Incremental metrics provide most value to the development

Recently I realized that there is a common pattern for many “testing” activities undertaken during the daily development cycle. Many of them provide the biggest benefit if their results are reported in an incremental manner, i.e. against individual change requests, rather than against the whole code base.

Examples: code coverage, performance benchmarking, static analysis reports. The regular unit/regression/integration tests are slightly different, I will get back to them after I’ve illustrated my point.

This is the case when the code base is old and large, and many people are working on it concurrently.

  1. The statistics collected for it as a whole are changing too slowly to be actionable.
  2. Even if any deviations from the norm are detected, tying them back to a cause requires a new “project” to be scheduled. I.e., it feels like a major undertaking to address any of the regressions, while everybody is already busy with the next thing.
  3. They are usually reported no often enough. Usually teams are fine with having nightly runs for the main branch. The results are reported next morning.

The same statistics, if scaled down to the individual change requests, exhibit better properties.

  1. The results are proportionally amplified, meaning that any regression become obvious.
  2. They are tied to a specific persons who’ve contributed code that caused them,
  3. They are faster to calculate and report. In the ideal case, they can be reported as annotations to the same change request even before it gets merged to the main branch.

Let me exemplify these with comparisons of how global and per-change reports are different on three examples: test code coverage, performance benchmarking, and static analysis reports.

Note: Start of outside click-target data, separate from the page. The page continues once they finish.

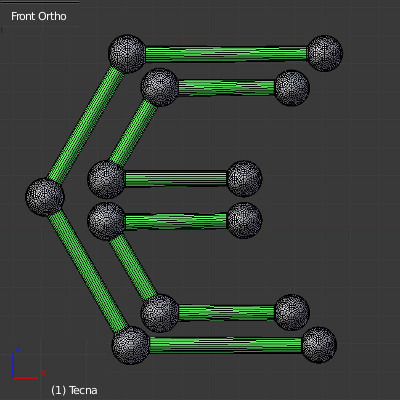The height and width of the screenshot is (400, 400).
Task: Select the sphere at the top outer corner joint
Action: [127, 54]
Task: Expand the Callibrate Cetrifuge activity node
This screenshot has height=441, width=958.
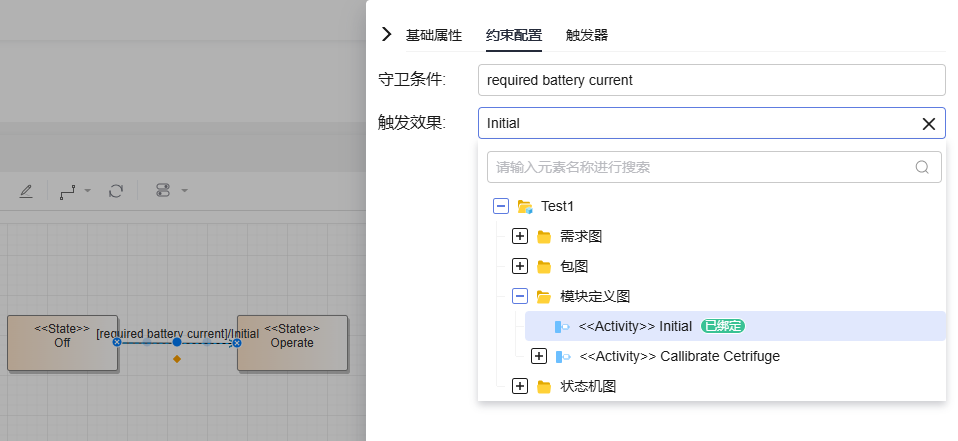Action: (539, 356)
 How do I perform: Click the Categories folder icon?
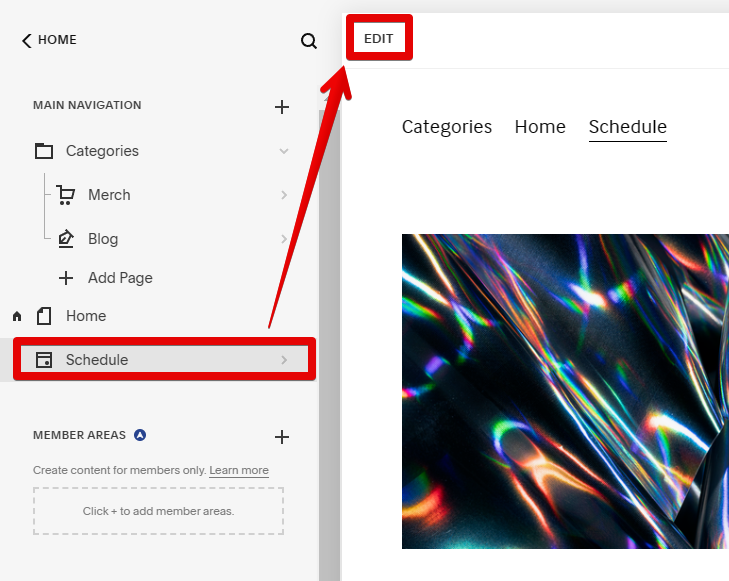pos(44,151)
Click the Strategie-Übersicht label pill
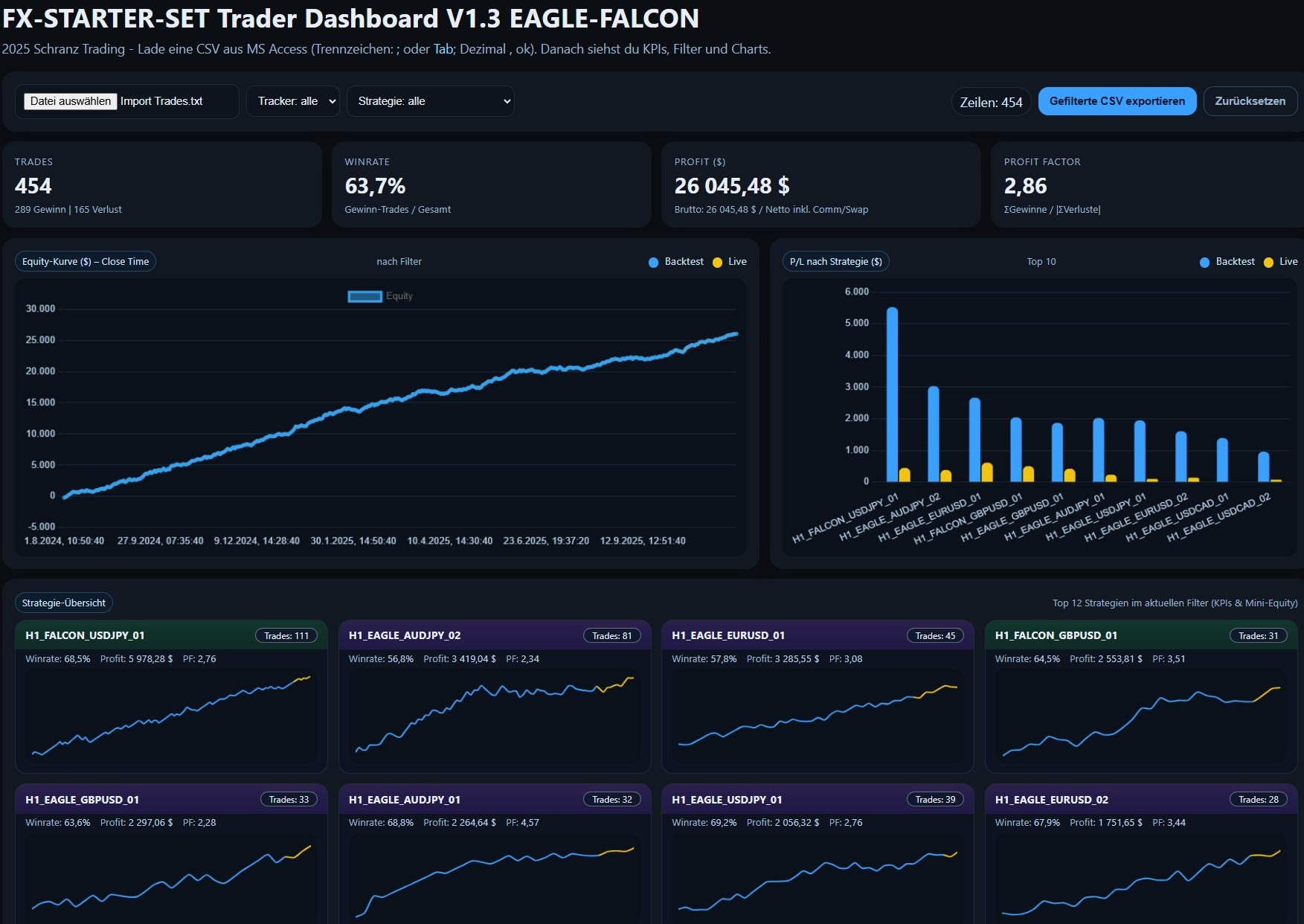Viewport: 1304px width, 924px height. 64,603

All these examples are taken from real projects I have worked with.

Test coverage

The test coverage reported for the whole project as a sum of lines covered divided by total number of lines the project has is an utterly useless number. The only exception would have been if it was equal to 100%. In practice, it is not reachable nor usually desirable.

Striving to maximize such a metric has limited value to the project. Doing a sum over everything means that both important code and some legacy forgotten and disused subsystems are treated equally.

A better approach is to drill down into individual subsystems with low coverage to see how (un)important they are. Based on the more focused analysis, a number of decisions may be made. Two most often taken solutions are: 1) to delete old uncovered and unused code, and 2) to spend more time on testing insufficiently covered but important code. Notice how either decision cannot be made based on the global metric, but requires drilling down to narrower scopes.

Which code is more important than a code just recently updated? Providing an incremental code coverage for change requests proved to be very useful for catching silly but realistic mistakes and quality problems.

A typical situation that may raise an alarm at a code review is that the test coverage for touched code is unexpectedly low. In my practice, it may be caused by several reasons.

  1. Changes to production code were not accompanied by relevant tests. Usually it is already obvious by simply looking at the diff alone. Incremental test coverage provides the hard evidence, backing up the reviewer’s decision to reject such a change on the grounds of being poorly tested. While the lack of tests is uncommon for well aligned highly professional teams, if there are external contributors unfamiliar with better development practices, it would not hurt to ensure that their contributions are well covered.
  2. The tests are be present in the diff, but are accidentally disabled, or rather forgotten to be enabled or made non-discoverable. This happened several times in my experience: misnamed or mistagged files, a forgotten debugging early exit etc. A human looking at the code does not always catch such an omission. No matter the reason, the fact will be visible in the incremental test coverage report.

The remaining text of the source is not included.